Moore recounts the Afghanistan invasion, the “botched” search for Osama bin Laden and the administration’s alleged fear-mongering through constantly upgraded, color-coded levels of the terrorist threat issued by the Homeland Security Department, all designed to make the public more willing to back the invasion of Iraq.

Even if one agrees with all of Moore’s arguments, the film reduces decades of American foreign-policy failures to a black-and-white cartoon that lays the blame on one family. He ignores facts like the policy to arm and support Afghan rebels that began in the Carter administration. For that matter, the Clinton team never mounted a serious effort to go after al-Qaida even after the 1998 embassy bombings in East Africa.

The Iraq violence is more gruesome than what normally appears on American TV. One particular sequence follows an American patrol on Christmas Eve, but Moore never identifies who shot the footage. Because Moore is very good at jumping in front of a camera when he is around, one can only assume he shot none of the Iraq footage. But his editing is designed to emphasize Iraqi suffering and U.S. military personnel indifference or even hostility.

The movie contains only one episode of Moore’s patented “ambushes” of the famous. He collars congressmen leaving Capitol Hill and tries to persuade them to enlist their children to fight in Iraq. Not surprisingly, he has no takers.

When the movie devolves into problems of veteran benefits, harassment of peace groups or the grief of one family over a killed son, Moore simply loses his focus. These are worthy topics but have nothing to do with why the United States is in Iraq.

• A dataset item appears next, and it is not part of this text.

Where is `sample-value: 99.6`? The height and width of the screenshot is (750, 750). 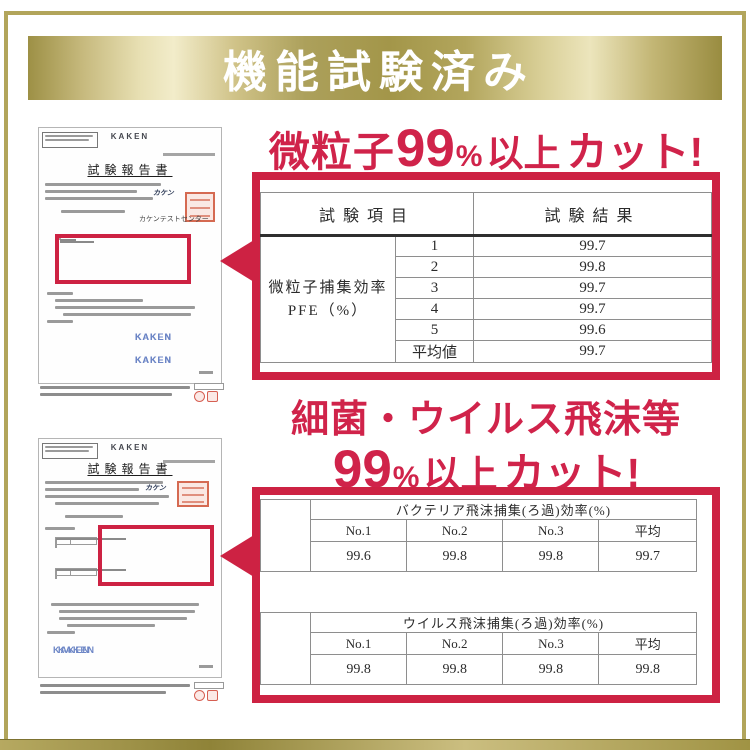 sample-value: 99.6 is located at coordinates (592, 330).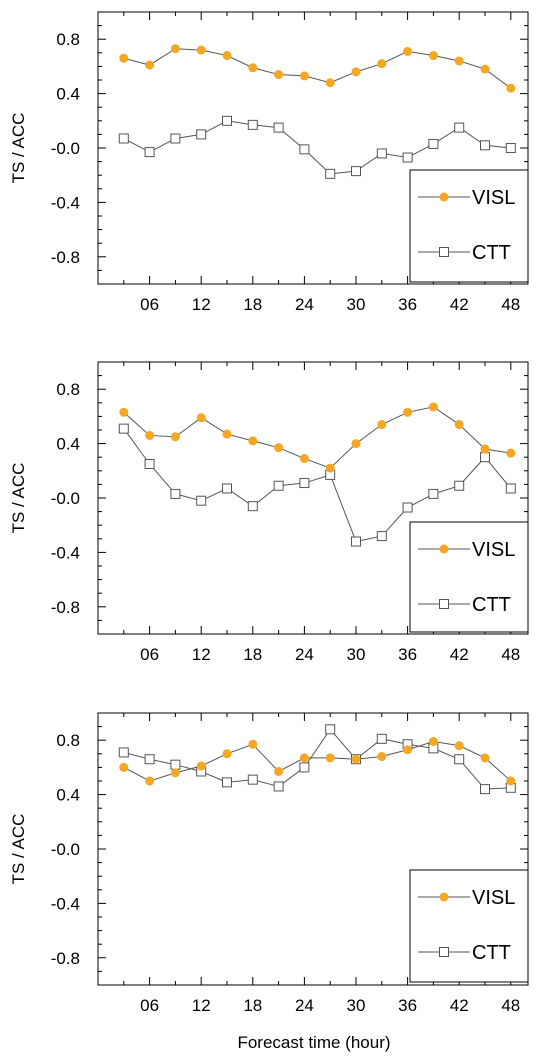  I want to click on y-tick-label: -0.8, so click(66, 258). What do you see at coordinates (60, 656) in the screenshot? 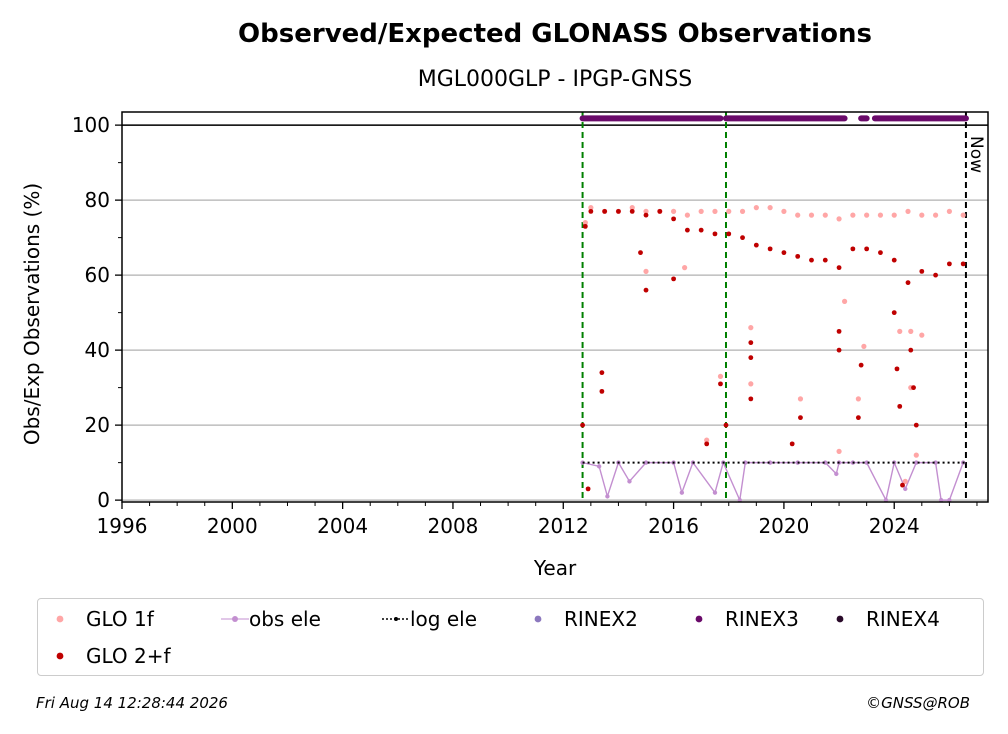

What Moore seems to be pioneering here is a reality film as an election-year device. The facts and arguments are no different than those one can glean from political commentary or recently published books on these subjects. Only the impact of film may prove greater than the printed word. So the real question is not how good a film is “Fahrenheit 9/11” — it is undoubtedly Moore’s weakest — but will a film help to get a president fired?